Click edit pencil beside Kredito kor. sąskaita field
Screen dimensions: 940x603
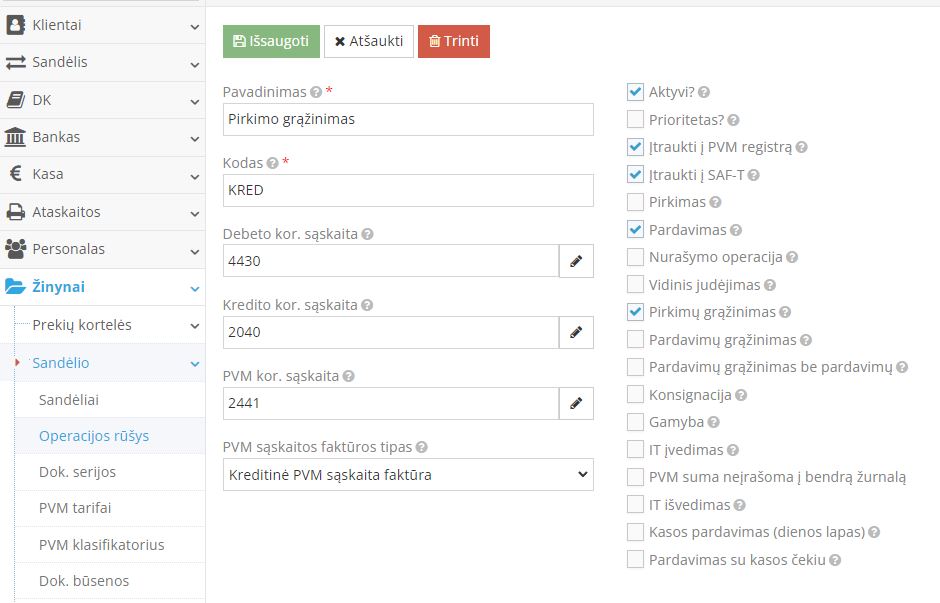coord(576,332)
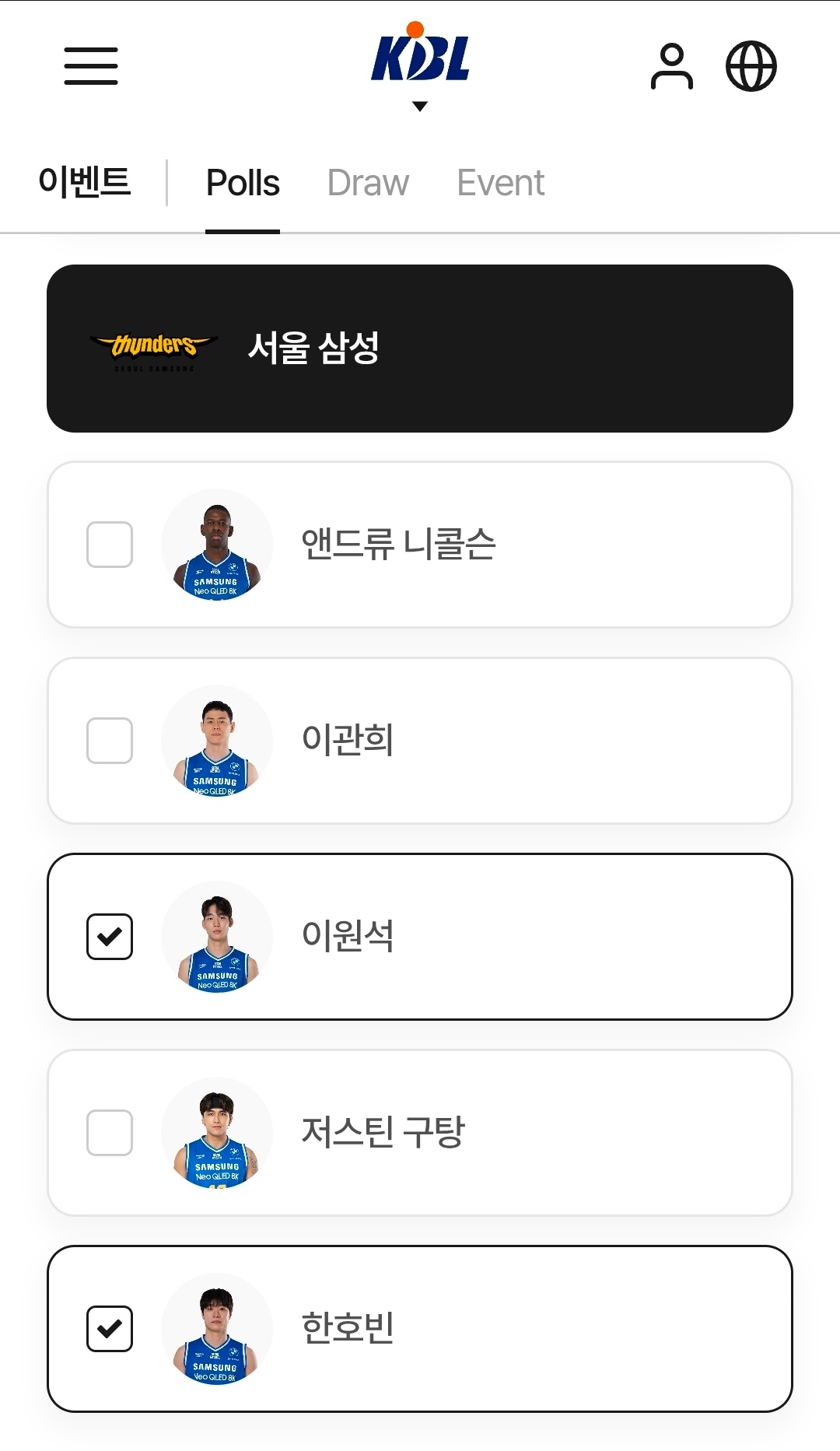Click the 이벤트 heading

pos(85,182)
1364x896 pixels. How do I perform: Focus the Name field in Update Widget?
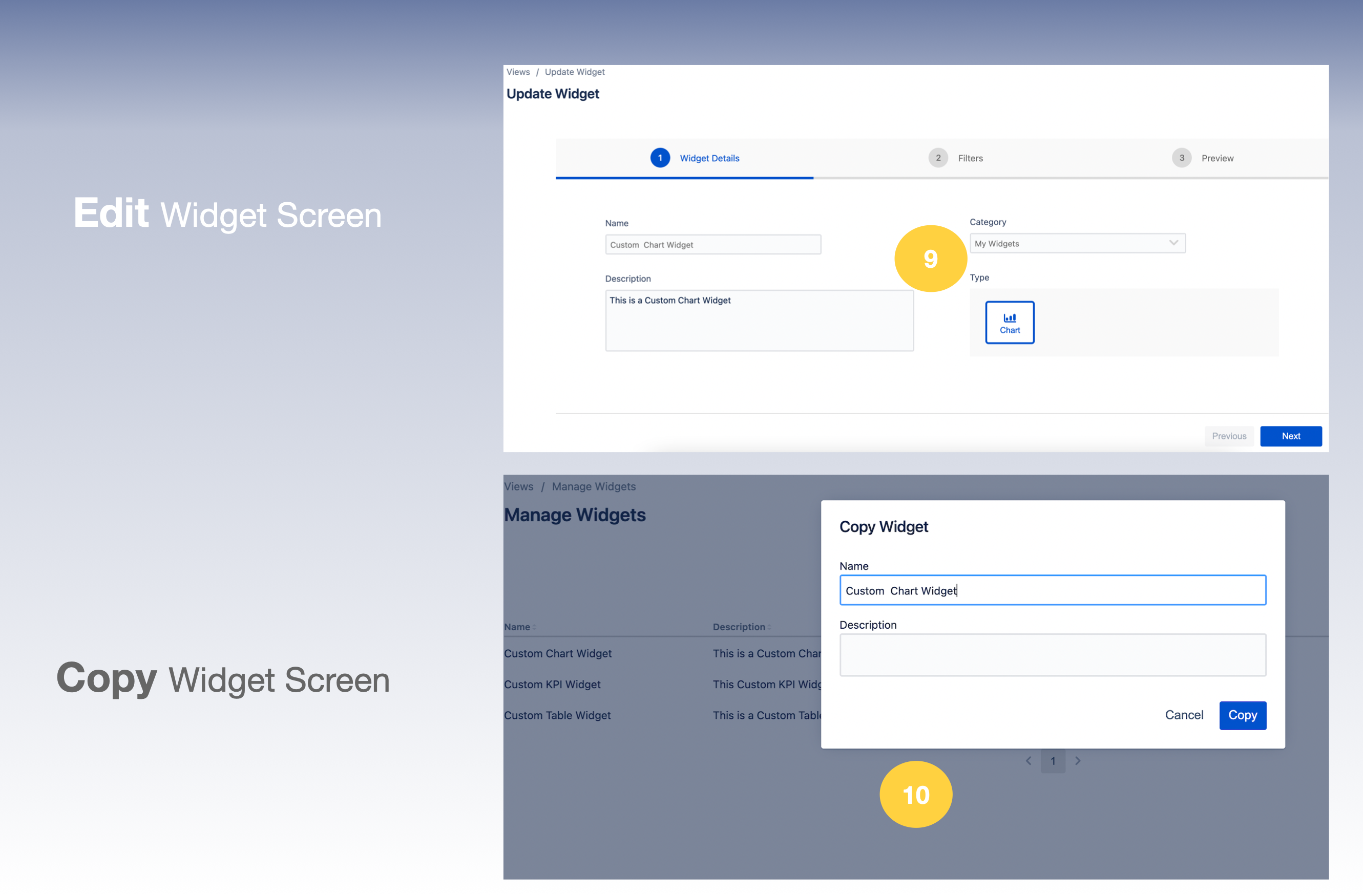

☆ ☆ ☆ ☆ ☆

● Instructions for the task: Quote each of the rows above word for word, omitting the pictures.

● Response to the exercise:
Click edit pencil beside Kredito kor. sąskaita field
Screen dimensions: 940x603
coord(576,332)
Click the 이벤트 heading

pos(85,182)
1364x896 pixels. How do I perform: Focus the Name field in Update Widget?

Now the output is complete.